There is nothing new here. We know that holding onto things is at best a distraction, an attempt at self protection, like Linus holding onto his blanket. At worst, it’s us blinding ourselves, putting out our own eyes to keep from seeing the truth that all things pass, including us.
It is that last point that drives our obsession with things. Holding onto our belongings makes us think we are going nowhere, like a drowning man holding onto a rock in a river because he believes the current will drown him before it carries him to shore. In a river, that may be true. In life, there is no shore. The current is everything.
We hold onto stuff. Houses. Cars. Clothes. Money. We hold onto people as though they were things, things we own rather than people we know.
This week a hurricane is tracking toward the Carolinas where I live. It is not a big hurricane, and it is not the first one we have seen here. Storms seem to love the way the Carolinas jut out into the Atlantic.
Some years ago, another storm came through eastern Carolina. It was not powerful, but it brought rain, too much rain, so much that after the storm passed we watched the flood waters rise and flow all around us. There was no stopping it. In a few hours our homes were gone. All manner of things that we had thought important were either washed away or covered with flood water. When the flood receded, the things we had tried to hold onto were left covered in reeking silt.

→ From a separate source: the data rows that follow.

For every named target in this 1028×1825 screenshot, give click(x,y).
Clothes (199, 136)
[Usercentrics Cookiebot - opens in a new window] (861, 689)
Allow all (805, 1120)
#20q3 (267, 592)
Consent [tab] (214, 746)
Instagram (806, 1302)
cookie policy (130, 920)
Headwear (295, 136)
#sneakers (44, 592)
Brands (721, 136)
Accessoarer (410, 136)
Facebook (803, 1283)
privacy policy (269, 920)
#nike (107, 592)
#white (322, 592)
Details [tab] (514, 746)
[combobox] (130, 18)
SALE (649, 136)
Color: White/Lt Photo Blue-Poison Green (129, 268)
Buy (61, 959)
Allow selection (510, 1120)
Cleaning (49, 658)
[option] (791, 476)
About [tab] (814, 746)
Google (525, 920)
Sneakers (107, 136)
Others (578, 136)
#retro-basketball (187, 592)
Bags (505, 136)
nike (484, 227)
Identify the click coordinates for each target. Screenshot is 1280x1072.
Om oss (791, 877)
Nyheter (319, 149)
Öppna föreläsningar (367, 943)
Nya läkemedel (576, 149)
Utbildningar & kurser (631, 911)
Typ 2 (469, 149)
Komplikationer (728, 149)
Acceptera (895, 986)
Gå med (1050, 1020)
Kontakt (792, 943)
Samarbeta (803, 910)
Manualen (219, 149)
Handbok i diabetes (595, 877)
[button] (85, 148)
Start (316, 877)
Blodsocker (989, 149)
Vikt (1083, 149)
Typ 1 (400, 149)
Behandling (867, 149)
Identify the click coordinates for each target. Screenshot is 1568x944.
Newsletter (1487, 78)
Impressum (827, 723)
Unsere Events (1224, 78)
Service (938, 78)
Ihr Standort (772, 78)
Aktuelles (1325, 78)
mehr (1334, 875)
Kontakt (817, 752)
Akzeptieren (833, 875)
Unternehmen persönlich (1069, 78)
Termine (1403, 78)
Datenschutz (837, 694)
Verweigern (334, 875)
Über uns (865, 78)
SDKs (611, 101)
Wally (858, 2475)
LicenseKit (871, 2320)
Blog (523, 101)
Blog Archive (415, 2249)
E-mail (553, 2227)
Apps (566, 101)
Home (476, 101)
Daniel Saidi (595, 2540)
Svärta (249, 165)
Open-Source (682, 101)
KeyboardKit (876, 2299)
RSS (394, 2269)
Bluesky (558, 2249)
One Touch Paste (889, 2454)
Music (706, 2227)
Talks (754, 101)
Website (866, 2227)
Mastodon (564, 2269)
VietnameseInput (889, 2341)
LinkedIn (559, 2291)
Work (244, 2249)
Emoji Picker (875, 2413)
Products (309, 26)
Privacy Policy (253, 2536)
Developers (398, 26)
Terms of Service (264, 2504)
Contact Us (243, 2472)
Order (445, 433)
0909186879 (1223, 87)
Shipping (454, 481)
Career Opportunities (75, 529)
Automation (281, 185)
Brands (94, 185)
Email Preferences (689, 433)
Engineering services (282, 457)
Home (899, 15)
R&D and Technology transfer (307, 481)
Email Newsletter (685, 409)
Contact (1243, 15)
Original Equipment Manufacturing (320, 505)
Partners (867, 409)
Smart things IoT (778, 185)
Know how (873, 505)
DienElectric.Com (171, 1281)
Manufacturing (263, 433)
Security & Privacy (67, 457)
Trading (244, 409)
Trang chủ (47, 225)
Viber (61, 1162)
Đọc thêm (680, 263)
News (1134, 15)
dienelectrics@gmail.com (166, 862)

It was a lesson in attachment.
This week I watched my daughter walk into a new school for her first day of class in a new grade. I watched her until she was inside the building, surrounded by dozens of other students. Though I could not keep from watching her the whole way, she did not look back, and I was proud of her confidence and her strength. I love her as much as I am able to love anything or anyone, but she is not mine, not a possession. No matter how much I love her or she loves me, she remains herself, and I remain myself.
Herself. Myself. Even those words are misleading, making me think that I own me. It isn’t true. I can make some choices for myself, choose how I respond to the world around me and to the thoughts and feelings within me, but I do not own myself. I did not make me, and I am part of everything that streams around me.
Anything we can hold onto can be lost. The good news is that nothing that matters can be held.
If we touch the face of someone we love, it is not the face we love but the soul within. Our faces change with time, become scarred with our injuries, wrinkled by our years, brightened by our joy. We touch either other’s faces as though to keep them from changing, but we cannot. We hold hands, hold each other’s faces, but only God can hold the soul within.